*Extracted entries*:
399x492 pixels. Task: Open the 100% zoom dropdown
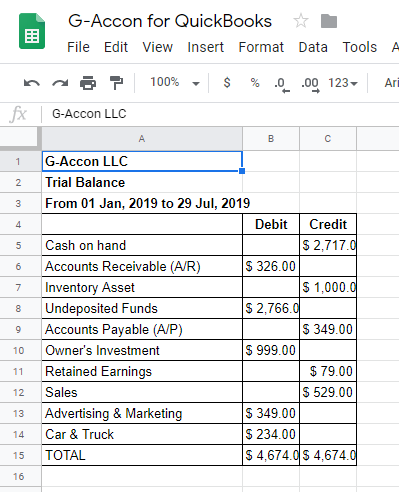tap(175, 82)
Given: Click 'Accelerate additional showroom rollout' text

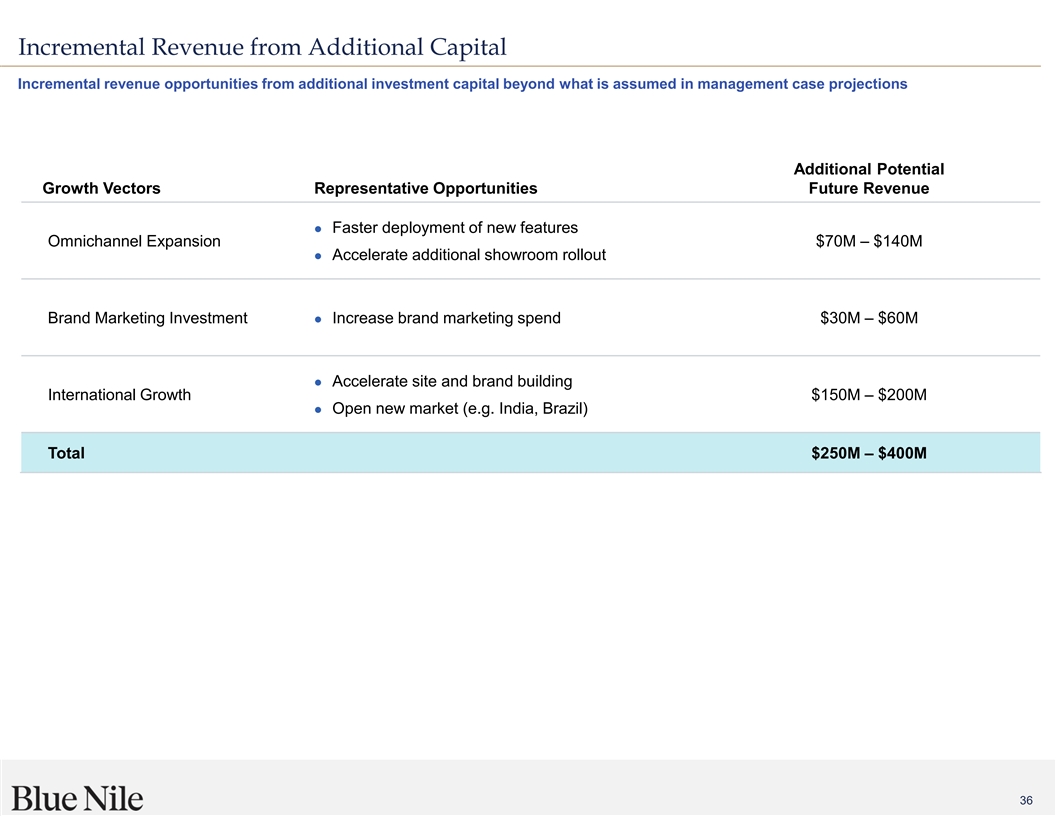Looking at the screenshot, I should (x=468, y=255).
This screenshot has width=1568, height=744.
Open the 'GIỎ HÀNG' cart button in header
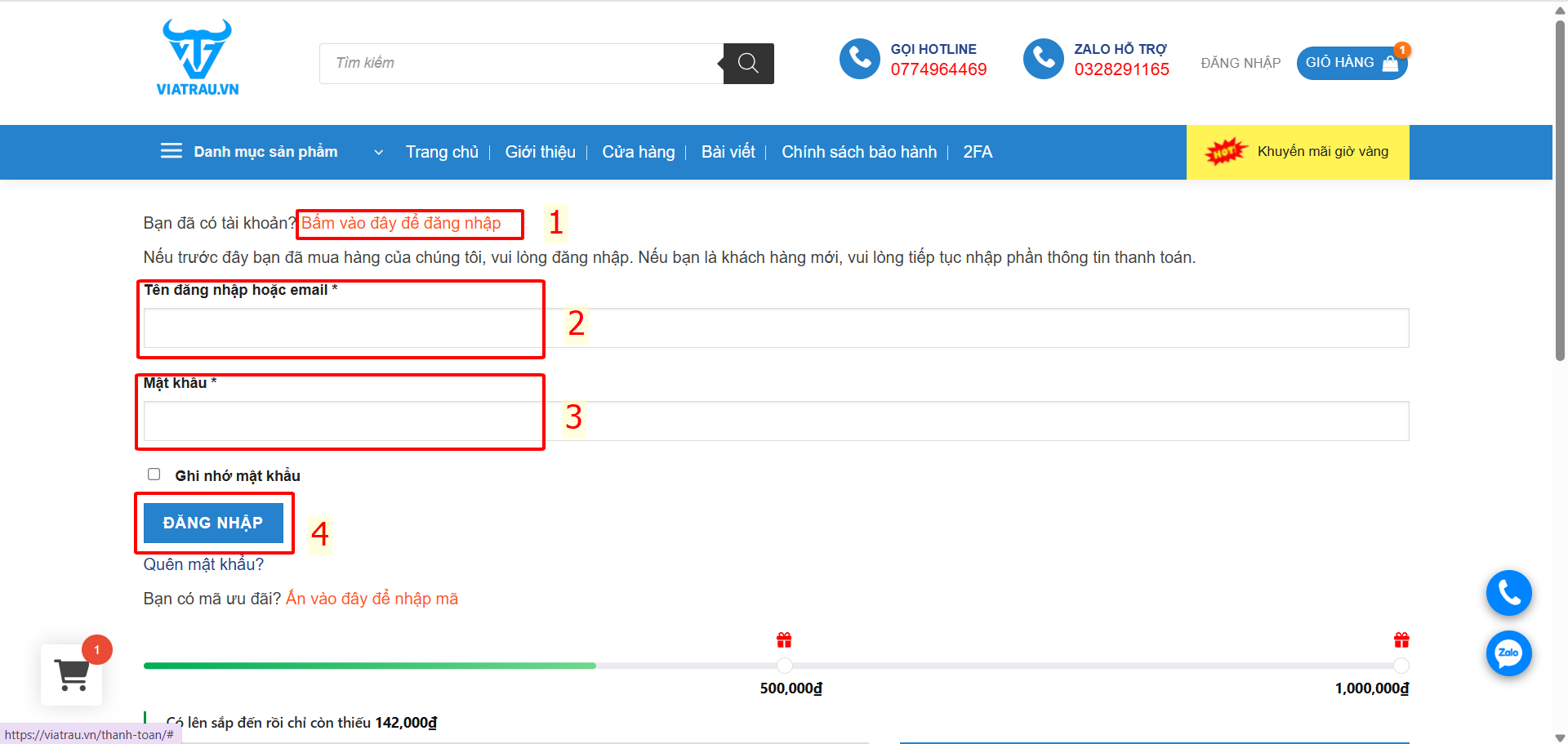click(1351, 63)
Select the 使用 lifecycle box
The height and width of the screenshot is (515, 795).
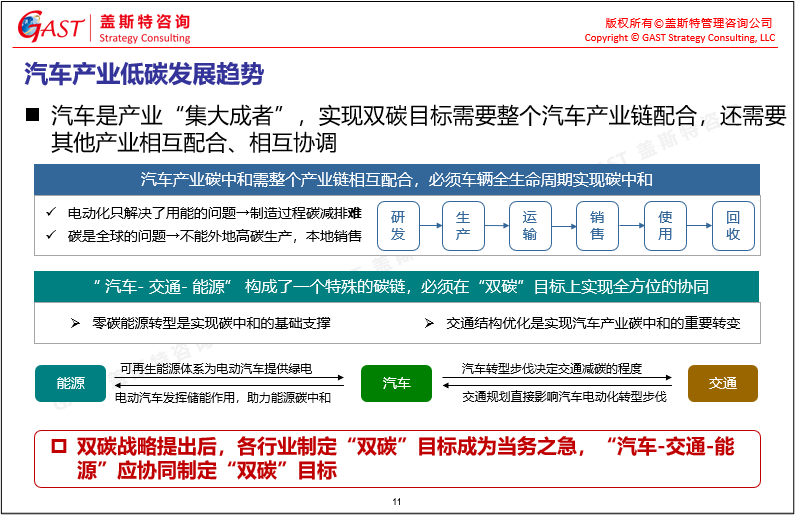[665, 226]
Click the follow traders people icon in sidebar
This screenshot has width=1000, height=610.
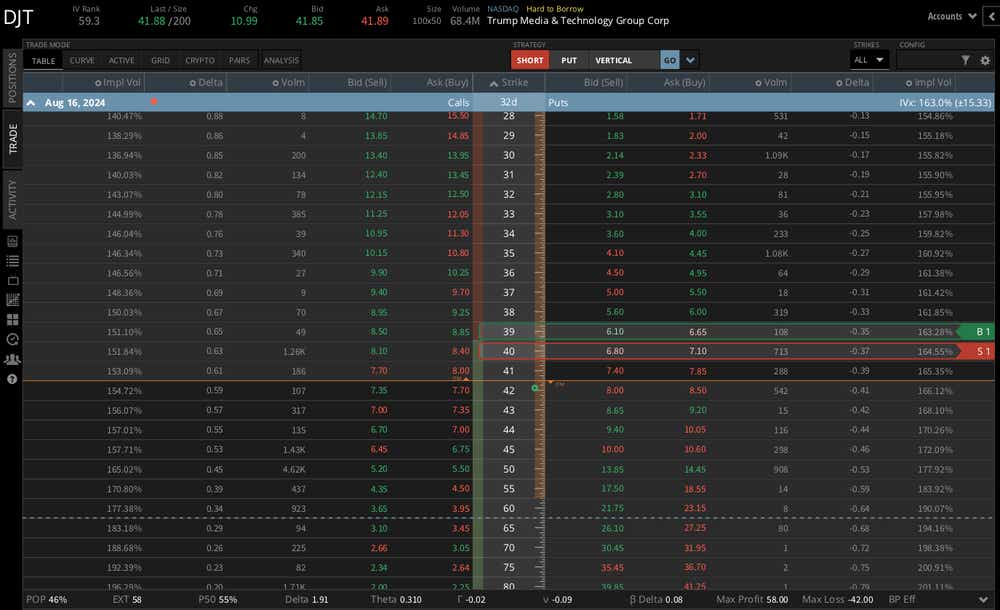click(x=12, y=359)
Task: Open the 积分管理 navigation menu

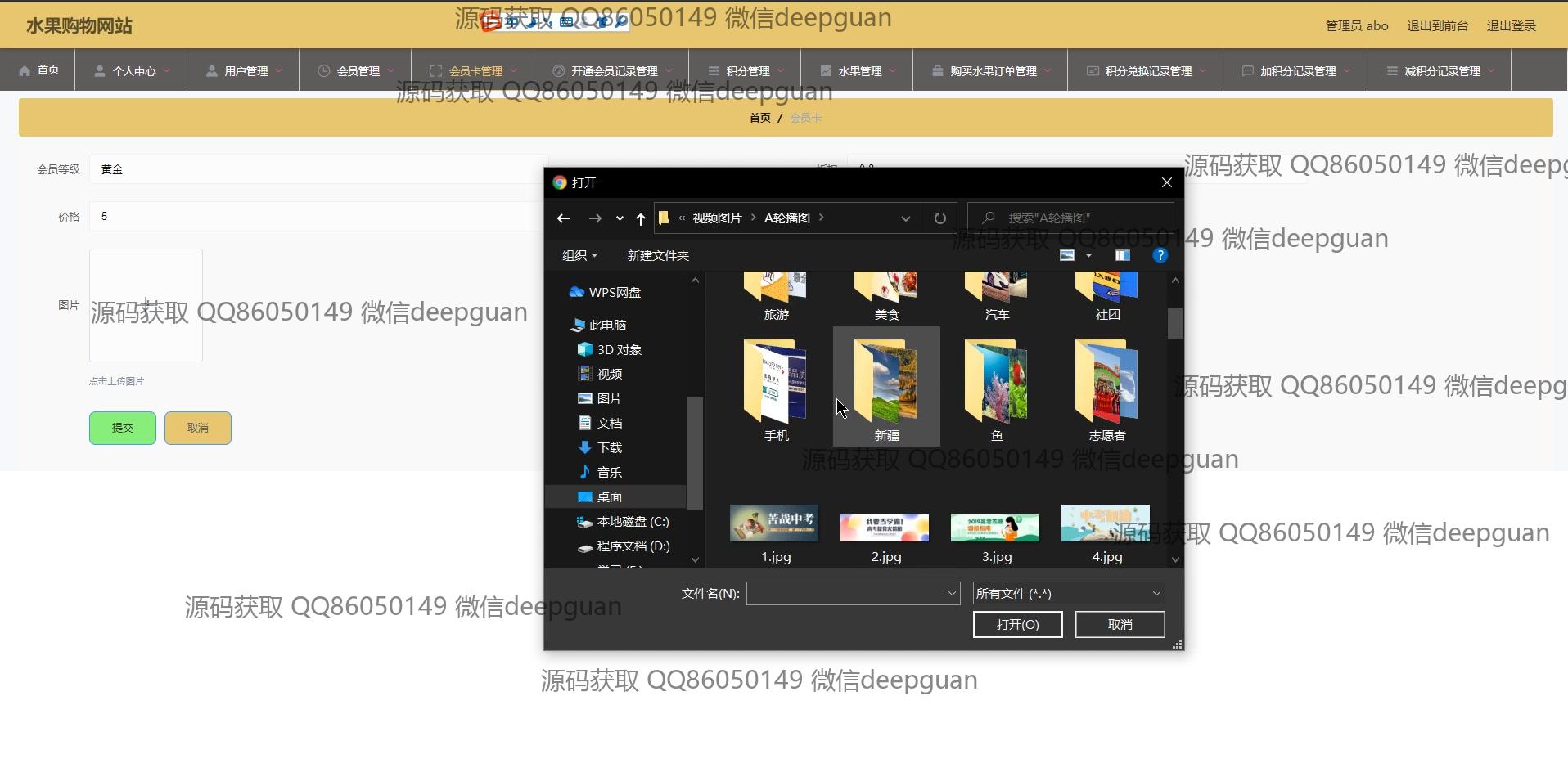Action: click(x=746, y=71)
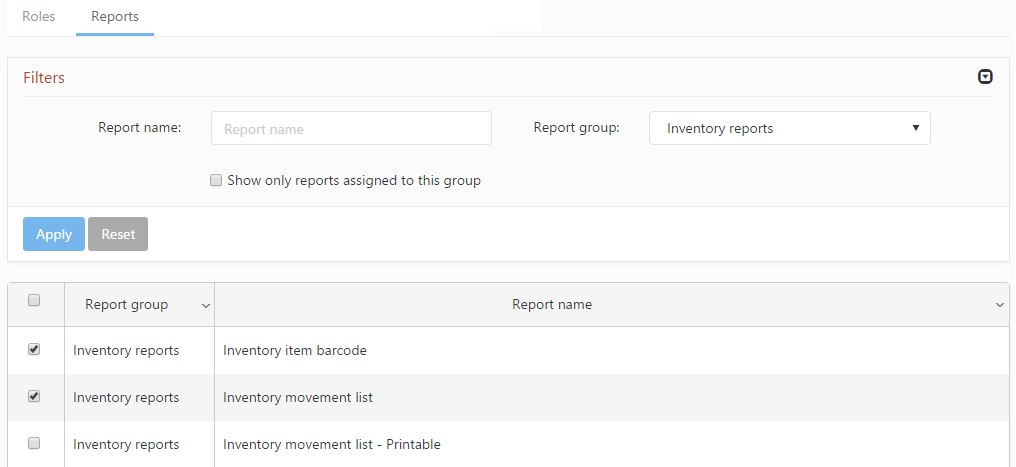Collapse the Filters panel arrow icon
This screenshot has height=467, width=1016.
point(985,77)
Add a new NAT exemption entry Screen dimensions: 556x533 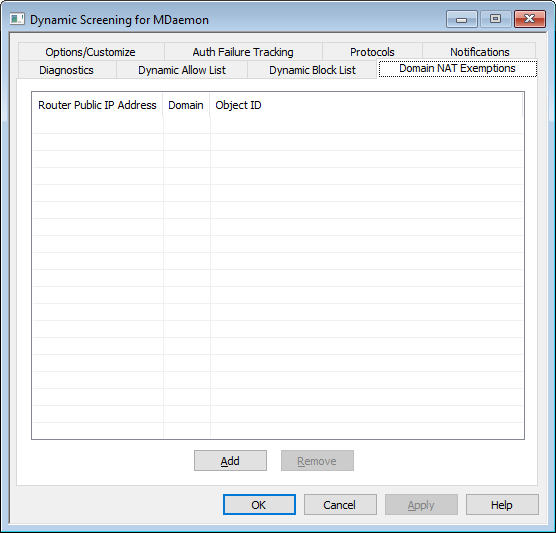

*Brief*: Set down exactly, from the line that contains "Given: Click 'Accelerate" through the last line of the data, each line as it stands, and leave the pictures out.

*The answer*:
Given: Click 'Accelerate additional showroom rollout' text

Looking at the screenshot, I should (x=468, y=255).
This screenshot has width=1568, height=744.
Open the 'GIỎ HÀNG' cart button in header
click(1351, 63)
Select the 使用 lifecycle box
The height and width of the screenshot is (515, 795).
[665, 226]
Click the follow traders people icon in sidebar
This screenshot has width=1000, height=610.
click(x=12, y=359)
Task: Open the 积分管理 navigation menu

Action: click(x=746, y=71)
Collapse the Filters panel arrow icon
This screenshot has height=467, width=1016.
point(985,77)
Add a new NAT exemption entry Screen dimensions: 556x533 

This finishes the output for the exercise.